===== Records provided

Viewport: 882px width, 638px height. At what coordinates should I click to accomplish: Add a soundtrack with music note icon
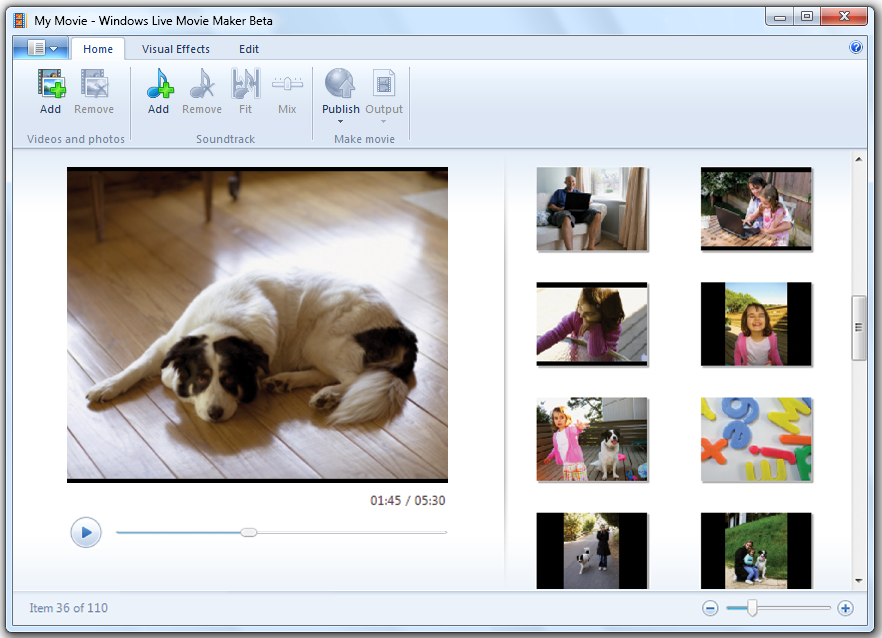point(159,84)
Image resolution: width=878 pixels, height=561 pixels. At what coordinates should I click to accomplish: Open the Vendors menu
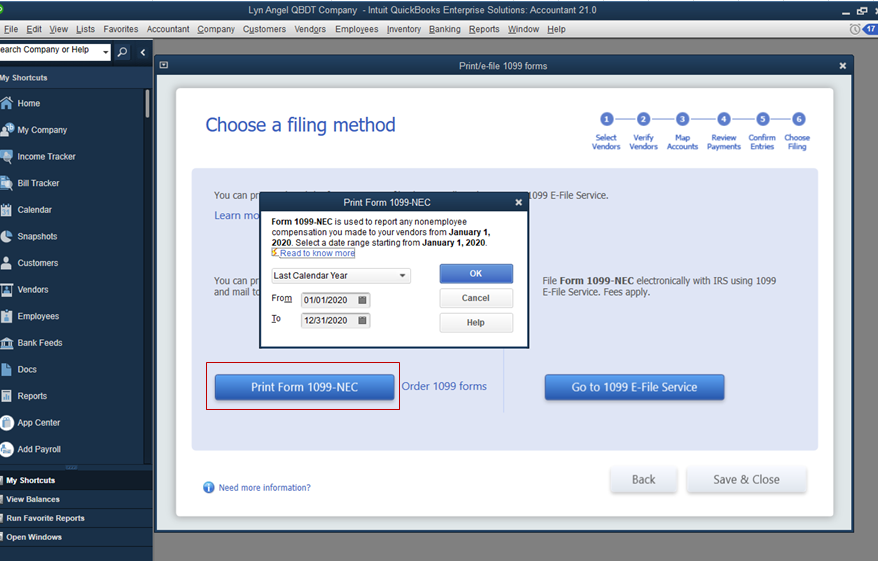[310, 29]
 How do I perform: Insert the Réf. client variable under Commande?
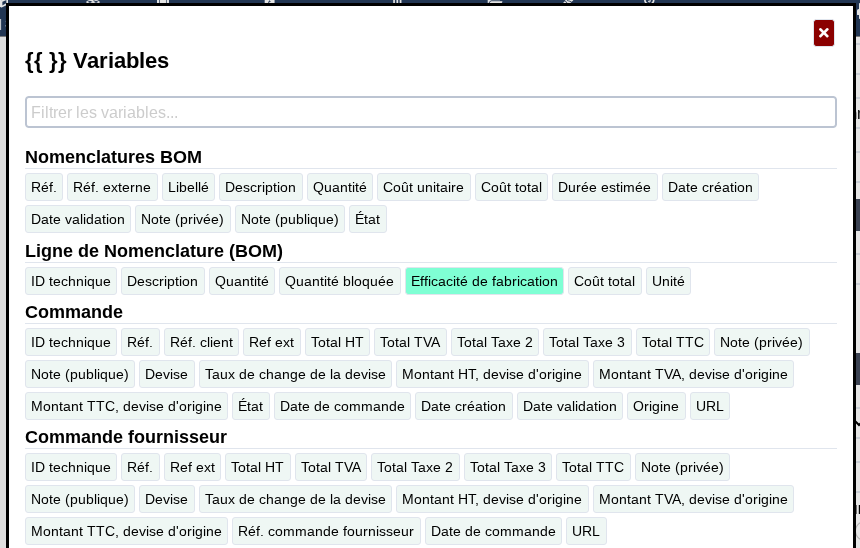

==========

> Aim of the task: Make an exact copy of every entry above, minus the images.

> Result of this task:
Viewport: 882px width, 638px height. At what coordinates should I click to accomplish: Add a soundtrack with music note icon
point(159,84)
Image resolution: width=878 pixels, height=561 pixels. At what coordinates should I click to accomplish: Open the Vendors menu
[310, 29]
 How do I perform: Insert the Réf. client variable under Commande?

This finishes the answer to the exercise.